Mit dem Preissturz für Öl auf ein Rekordtief, allein 2015 um 50 %, druckte die Regierung Geld, um das größer werdende Loch in den Staatskassen zu stopfen, mit dem Ergebnis, dass die Inflation in Galopp verfiel und die Läden sich leerten, während diejenigen, die es sich leisten konnten, Waren horteten.

Offensive der Reaktion

Dies schuf eine große Gelegenheit für die Kapitalist*innenklasse des Landes, die versuchte, mit Unterstützung aus der Bevölkerung Maduro zu stürzen. als sich die Wirtschaftskrise verschärfte, entstand auf den Straßen eine wahre Massenbewegung, der MUD (Mesa de la Unidad Democrática = Runder Tisch der Demokratischen Einheit). Sie war gewaltbereit und wurde von der US-Botschaft, dem Weißen Haus und der CIA unterstützt.

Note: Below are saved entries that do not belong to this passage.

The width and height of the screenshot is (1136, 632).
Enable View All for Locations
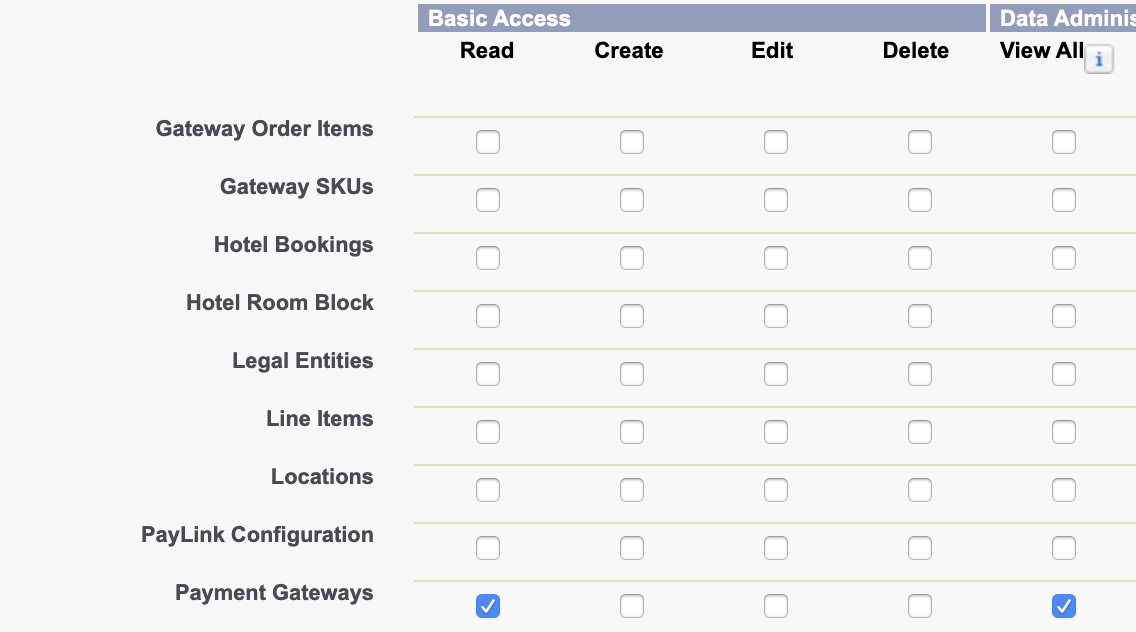pos(1064,490)
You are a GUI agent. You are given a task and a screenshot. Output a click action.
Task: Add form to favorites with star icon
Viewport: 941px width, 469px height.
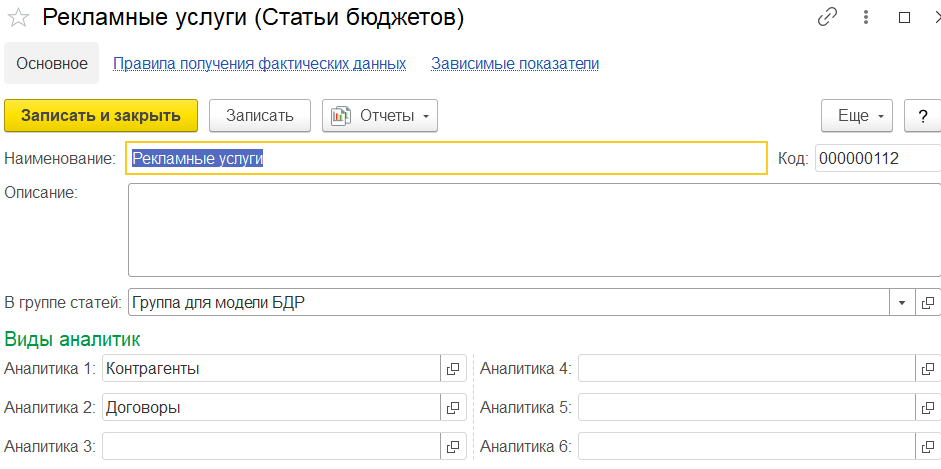pos(18,18)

2015 bezichtigte die Obama-Administration Maduro der Korruption und der Menschenrechtsverletzung, reine Heuchelei im Vergleich zu ihrem völligen Stillschweigen angesichts der mörderischen Repression durch Ägyptens Diktator Abd al-Fattah as-Sisi. Dennoch stimmt es, dass die Unterdrückung der Opposition durch Maduro, indem er unter anderem den Ausnahmezustand verhängte, die Lage nicht entspannte, sondern zuspitzte.

Die Gewerkschaftsbewegung der Ära vor Chávez war an Parteien der alten Elite gebunden und bildete eine Art Arbeiter*innenaristokratie. Unter Chávez entstanden neue Gewerkschaften. Aber der populistische Präsident verkrachte sich bald mit ihnen, als sie die neue „bolivarische Bourgeoisie“ kritisierten, die viele der gesäuberten Geschäftszweige übernahm oder staatliche Unternehmen führte.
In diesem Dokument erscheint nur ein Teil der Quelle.